More than that, we rejoice in our sufferings, knowing that suffering produces endurance, and endurance produces character, and character produces hope, and hope does not put us to shame, because God's love has been poured into our hearts through the Holy Spirit who has been given to us. Romans 5:3-5 ESV
My first thoughts after reading this is: Just who is Paul kidding? Not us, right? Rejoice when we are suffering? Sure Paul, but I don’t think so. Somebody else maybe, but not me!
Right after that first hasty thought I had to pull myself up, stop, and take a deep breath while remembering a scene at a hospital bed many years before. I had a boys’ Sunday School class, and those days were ones of learning, certainly for me and I hoped for the lives which were in my Spiritual care too. That responsibility was taken very seriously, with much study and prayer. All of those lads became an extension to my own life.
A few short years after one of ‘my boys’ had left the class, he suffered a few terrible medical conditions which changed the course of his life. During part of the time he was in hospital I visited with my wife during regular visiting hours along with his mum and dad, our dear friends. Those were hard and long days. My place of work was not too far away, so sometimes I would take an extended break to visit on my own. David won’t remember all of these visits, but they are etched in my mind.
I am only telling you this to set the scene for a particular visit when the patient was asleep, and I struggled to find something to say or pray. I pulled the New Testament from my pocket, found this verse and read it out loud, thinking that he could possibly hear, even though asleep. I felt led to this passage, but it didn’t make sense to me at the time. With a lot of prayer from family and friends, he pulled through in an amazing manner.

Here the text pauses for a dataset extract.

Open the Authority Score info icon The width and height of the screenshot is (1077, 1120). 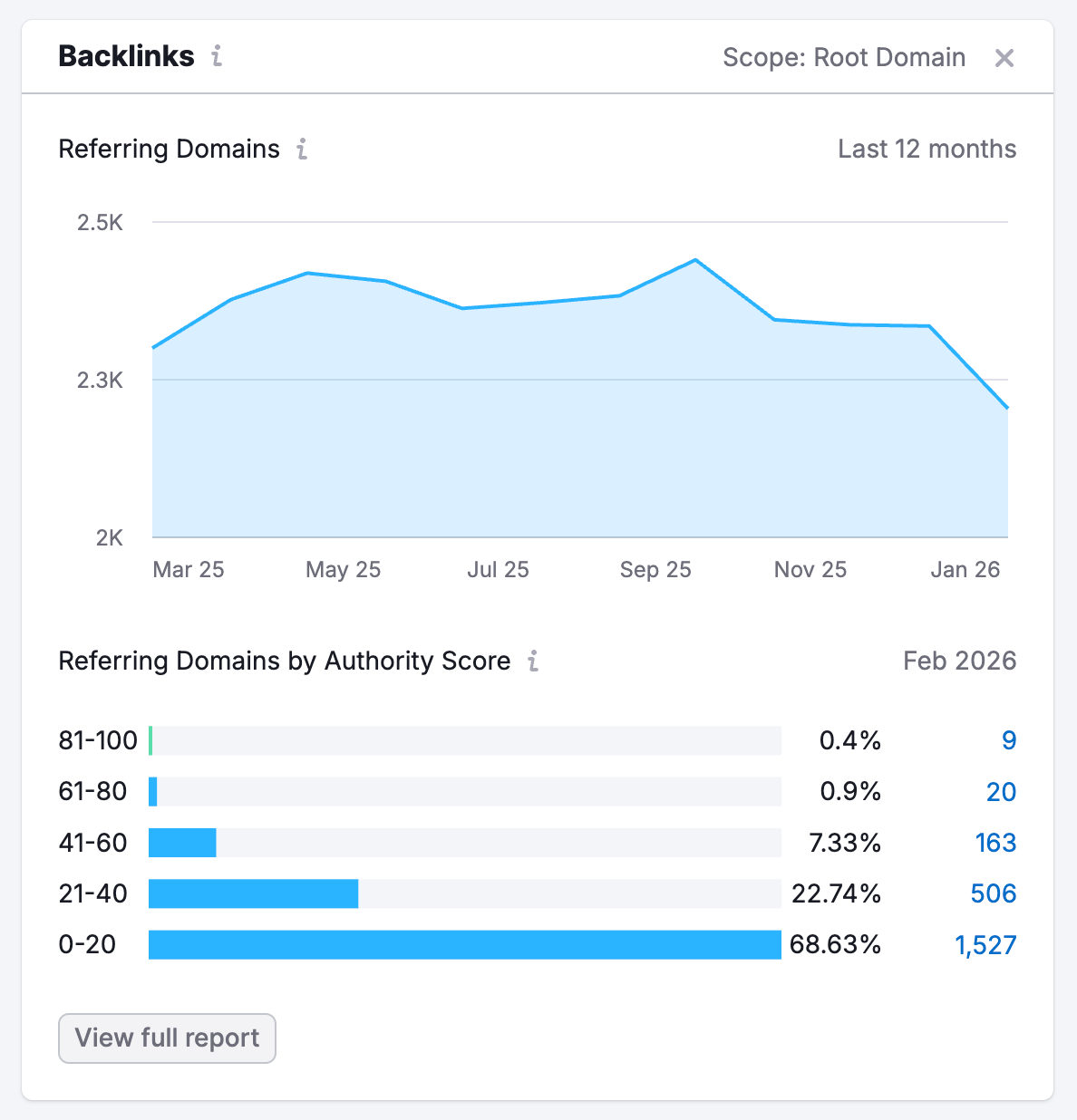534,661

Roll forward a few years, and this same young man is now an adult with numerous academic qualifications, and a university lecturer into the bargain. Who would have thought that the very condition which almost ‘floored’ him was the catalyst which made this determined child of God steel himself to prepare for the rest of his life. A life that the doctors said he wouldn’t have, and he proved them wrong. So this verse rings louder and clearer in my ears and heart now, as a reminder that God’s Will and Word is true and for keeps. I understand these words better now than I did all those years before where it says …we rejoice in our sufferings, knowing that suffering produces endurance, and endurance produces character, and character produces hope, and hope does not put us to shame, because God's love has been poured into our hearts through the Holy Spirit who has been given to us.
Circumstances have changed for the worse once again for my now adult friend, and I have to believe the truth of this verse applies every bit as much now, as it did all those years ago. Lord Jesus, in everything that affects us, keep us faithful and believing.